Fat bikes are huge in the US. And it seems they would be popular in the EU as well but I have yet to see even one. OK, I live in tiny Villach, Austria, but still...

Back in Nov I saw that a shop in Vienna had a Trek Farley. Called them, sold out. Everywhere I checked within a few hrs drive, sold out. So where are they?

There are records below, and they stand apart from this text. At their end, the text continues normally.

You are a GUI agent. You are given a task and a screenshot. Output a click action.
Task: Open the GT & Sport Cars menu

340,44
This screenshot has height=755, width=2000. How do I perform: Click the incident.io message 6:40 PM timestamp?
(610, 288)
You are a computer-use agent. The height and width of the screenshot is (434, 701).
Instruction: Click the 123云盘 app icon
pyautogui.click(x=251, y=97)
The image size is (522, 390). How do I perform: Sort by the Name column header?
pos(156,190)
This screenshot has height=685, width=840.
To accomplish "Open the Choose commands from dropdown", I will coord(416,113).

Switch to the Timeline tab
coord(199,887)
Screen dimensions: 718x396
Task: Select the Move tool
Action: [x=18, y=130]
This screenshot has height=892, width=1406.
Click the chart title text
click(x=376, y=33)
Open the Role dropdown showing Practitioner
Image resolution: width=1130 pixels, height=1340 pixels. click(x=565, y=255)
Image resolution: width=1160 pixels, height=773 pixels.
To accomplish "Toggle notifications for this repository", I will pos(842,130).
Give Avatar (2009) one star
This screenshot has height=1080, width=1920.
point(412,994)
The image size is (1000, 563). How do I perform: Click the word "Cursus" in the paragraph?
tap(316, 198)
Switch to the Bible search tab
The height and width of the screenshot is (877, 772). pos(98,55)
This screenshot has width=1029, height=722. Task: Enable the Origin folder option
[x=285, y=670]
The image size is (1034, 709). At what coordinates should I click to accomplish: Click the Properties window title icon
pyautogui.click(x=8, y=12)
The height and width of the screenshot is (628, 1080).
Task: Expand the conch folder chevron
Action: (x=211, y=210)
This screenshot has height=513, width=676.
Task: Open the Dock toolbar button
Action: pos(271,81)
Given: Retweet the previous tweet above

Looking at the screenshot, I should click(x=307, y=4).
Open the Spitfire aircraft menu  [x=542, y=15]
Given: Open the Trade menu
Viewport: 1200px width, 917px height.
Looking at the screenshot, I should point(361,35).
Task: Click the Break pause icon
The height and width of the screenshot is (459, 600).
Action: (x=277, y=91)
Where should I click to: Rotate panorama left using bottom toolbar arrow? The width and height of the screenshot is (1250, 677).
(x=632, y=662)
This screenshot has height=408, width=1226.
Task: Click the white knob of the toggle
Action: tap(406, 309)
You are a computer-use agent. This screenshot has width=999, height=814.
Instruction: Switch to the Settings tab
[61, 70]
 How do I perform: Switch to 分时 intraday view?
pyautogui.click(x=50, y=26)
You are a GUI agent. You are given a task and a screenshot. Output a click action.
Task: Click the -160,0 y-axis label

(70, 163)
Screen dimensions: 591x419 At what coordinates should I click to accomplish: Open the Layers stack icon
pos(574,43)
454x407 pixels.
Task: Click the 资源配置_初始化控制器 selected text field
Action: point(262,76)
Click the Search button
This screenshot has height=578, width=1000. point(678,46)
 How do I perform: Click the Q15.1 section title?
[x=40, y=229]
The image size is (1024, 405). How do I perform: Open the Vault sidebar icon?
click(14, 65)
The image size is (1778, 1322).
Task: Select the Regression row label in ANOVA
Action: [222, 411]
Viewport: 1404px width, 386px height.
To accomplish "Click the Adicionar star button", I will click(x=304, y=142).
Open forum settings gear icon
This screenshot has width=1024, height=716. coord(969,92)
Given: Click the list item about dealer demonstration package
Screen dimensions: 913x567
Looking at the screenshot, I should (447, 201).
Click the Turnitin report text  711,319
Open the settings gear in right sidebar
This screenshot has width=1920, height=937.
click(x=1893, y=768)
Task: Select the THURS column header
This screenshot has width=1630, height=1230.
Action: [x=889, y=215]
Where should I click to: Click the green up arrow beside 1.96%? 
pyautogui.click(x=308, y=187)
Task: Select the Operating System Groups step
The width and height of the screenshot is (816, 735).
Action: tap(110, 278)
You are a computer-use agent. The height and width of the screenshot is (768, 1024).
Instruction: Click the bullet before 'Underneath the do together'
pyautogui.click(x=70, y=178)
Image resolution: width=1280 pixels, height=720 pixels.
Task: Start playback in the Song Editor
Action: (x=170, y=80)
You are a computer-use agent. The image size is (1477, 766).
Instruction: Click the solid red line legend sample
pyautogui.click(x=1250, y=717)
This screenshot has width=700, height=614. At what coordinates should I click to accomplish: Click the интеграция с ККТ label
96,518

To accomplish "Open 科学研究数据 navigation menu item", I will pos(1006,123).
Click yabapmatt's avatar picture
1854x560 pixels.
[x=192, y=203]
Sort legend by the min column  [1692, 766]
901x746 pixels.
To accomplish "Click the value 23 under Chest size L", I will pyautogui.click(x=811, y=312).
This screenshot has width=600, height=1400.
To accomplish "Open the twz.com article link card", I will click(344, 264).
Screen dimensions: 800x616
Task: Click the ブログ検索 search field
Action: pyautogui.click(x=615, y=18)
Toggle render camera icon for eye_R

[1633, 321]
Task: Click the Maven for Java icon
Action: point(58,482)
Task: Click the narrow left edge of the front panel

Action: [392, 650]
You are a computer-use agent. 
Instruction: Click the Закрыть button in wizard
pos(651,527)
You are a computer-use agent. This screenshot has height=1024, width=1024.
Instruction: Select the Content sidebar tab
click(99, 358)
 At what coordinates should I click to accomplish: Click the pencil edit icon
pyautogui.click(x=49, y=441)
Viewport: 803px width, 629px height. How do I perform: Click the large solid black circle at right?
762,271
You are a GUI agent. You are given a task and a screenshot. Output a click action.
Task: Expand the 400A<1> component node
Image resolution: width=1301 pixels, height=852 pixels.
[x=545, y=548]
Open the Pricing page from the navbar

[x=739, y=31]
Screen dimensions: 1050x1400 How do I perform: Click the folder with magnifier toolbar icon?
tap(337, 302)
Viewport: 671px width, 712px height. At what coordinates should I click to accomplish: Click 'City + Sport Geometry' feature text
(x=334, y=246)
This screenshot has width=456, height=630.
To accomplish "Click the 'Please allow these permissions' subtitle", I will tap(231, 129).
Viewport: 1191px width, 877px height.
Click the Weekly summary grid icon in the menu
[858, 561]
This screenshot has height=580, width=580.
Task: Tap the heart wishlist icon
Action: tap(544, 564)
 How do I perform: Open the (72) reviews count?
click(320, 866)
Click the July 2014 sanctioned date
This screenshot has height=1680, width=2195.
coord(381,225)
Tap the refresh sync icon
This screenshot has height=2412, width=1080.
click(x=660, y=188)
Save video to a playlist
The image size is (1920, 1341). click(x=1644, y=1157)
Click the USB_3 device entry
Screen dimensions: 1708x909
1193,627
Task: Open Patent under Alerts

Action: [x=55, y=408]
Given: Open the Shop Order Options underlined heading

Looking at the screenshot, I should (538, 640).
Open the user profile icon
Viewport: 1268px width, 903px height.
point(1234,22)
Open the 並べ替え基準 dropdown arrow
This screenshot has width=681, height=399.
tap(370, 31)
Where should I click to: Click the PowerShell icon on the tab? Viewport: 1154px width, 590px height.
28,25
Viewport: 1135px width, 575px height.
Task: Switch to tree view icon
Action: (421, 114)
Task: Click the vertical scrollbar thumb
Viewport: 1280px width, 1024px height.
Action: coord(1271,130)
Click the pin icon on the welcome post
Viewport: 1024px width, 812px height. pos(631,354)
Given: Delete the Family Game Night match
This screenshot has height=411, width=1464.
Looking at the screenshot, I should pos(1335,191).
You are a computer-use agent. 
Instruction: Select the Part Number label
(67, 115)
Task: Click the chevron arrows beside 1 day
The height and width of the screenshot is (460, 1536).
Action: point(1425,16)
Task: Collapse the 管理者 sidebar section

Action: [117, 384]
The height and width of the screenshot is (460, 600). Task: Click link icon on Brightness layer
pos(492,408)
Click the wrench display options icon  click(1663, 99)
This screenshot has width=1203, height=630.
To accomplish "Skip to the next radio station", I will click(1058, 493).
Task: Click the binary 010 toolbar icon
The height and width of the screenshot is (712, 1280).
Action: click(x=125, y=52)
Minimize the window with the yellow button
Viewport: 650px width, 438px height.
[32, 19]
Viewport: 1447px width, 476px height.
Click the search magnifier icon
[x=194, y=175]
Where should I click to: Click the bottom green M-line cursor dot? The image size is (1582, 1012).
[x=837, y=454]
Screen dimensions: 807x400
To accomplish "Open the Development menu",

But I managed to get a Salsa Mukluk. And last week we had a lot of snow. Streets were a mess. Driving and parking a car was a really tough. Perfect day to commute to work on the fatty. Had so much fun I just wanted to ride around all day!


----------



## SlipSpace (Feb 3, 2014)

A long way and a swim from you but my LBS here in Norfolk, England have just got some Genesis Caribou in stock. Fabulous looking bike and a fatty is definitely something I would like.


----------



## perttime (Aug 26, 2005)

There's an increasing number in Finland (I don't have one). 
There's only a few BMX tracks in the country but those who who have one nearby have also started doing Fatbike BMX  I think there's some videos on youtube...


----------



## brigadier (Oct 1, 2012)

Da french connexion from the north of France ( Baie de Somme )


----------



## moxnix (Nov 19, 2011)

My fat bike is in transit from the US.

Want to get together with other riders. 

We'll need to have a FatBike festival in Europa.


----------